Purpose:  To investigate macular changes in eyes with postoperative hypotony without clinical maculopathy using high-resolution Fourier-domain optical coherence tomography (FD-OCT).

Methods:  Fourteen eyes of 12 patients with postoperative intraocular pressure (IOP) ≤ 6 mmHg for at least 4 weeks but with no detectable clinical features associated with hypotony maculopathy were imaged by FD-OCT prospectively. Images were analysed by two retina specialists masked to clinical findings.

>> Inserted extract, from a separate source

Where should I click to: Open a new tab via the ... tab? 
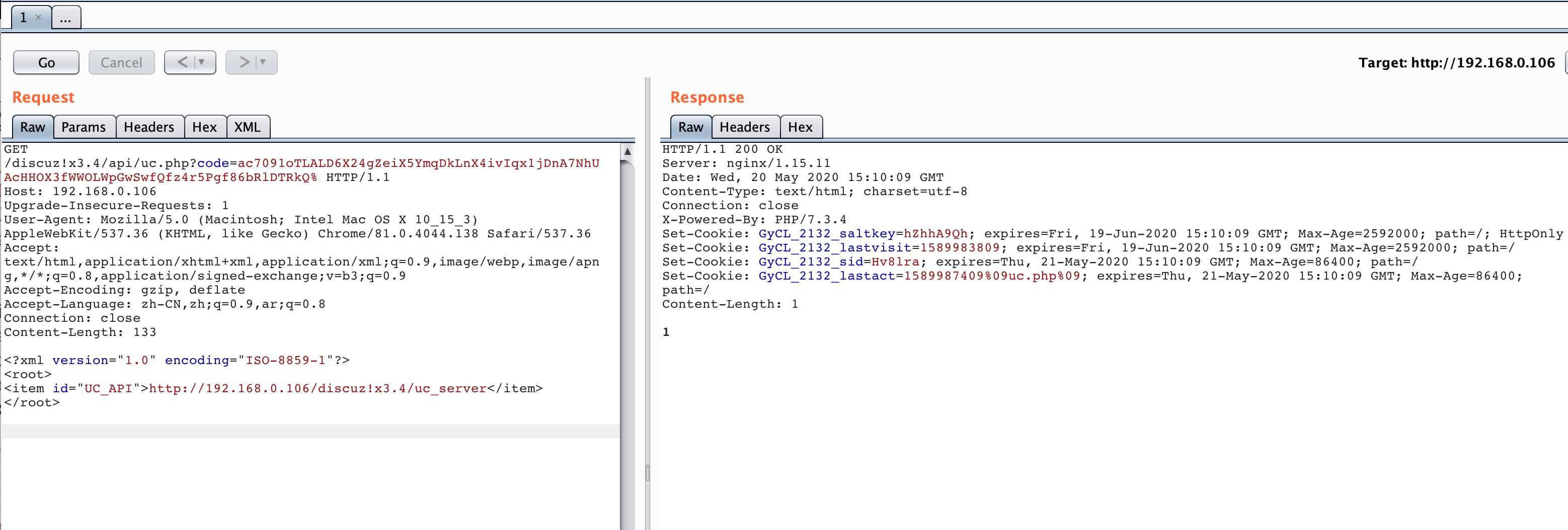coord(66,18)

Results:  Most patients were female (83%) and myopic (75%) with a mean age of 65 ± 17 [standard deviation (SD)] years (range 2–86 years). Mean central corneal thickness was 519 ± 34 μm [95% confidence interval (CI) 502–537] and mean IOP before surgery was 20 ± 8 mmHg (95% CI 15–24). During the period of hypotony (mean 15 ± 6 weeks), the average mean IOP was 4 ± 1 mmHg (95% CI 3–5). Abnormal FD-OCT findings (retinal folds and/or intraretinal fluid) were present in eight eyes. These patients had a higher rate of visual symptoms (75% versus 17%), visual acuity loss (≥ 2 lines; 63% versus 17%) and increased mean foveal thickness (250 ± 26 versus 210 ± 12 μm; p < 0.01, Mann–Whitney U-test) compared with those with normal FD-OCT.

Conclusion:  FD-OCT identified subclinical macular abnormalities in over half of the eyes with postoperative hypotony. These findings were accompanied by visual disturbances and central macular thickening. FD-OCT can be an important diagnostic tool for this disorder when clinical features are absent.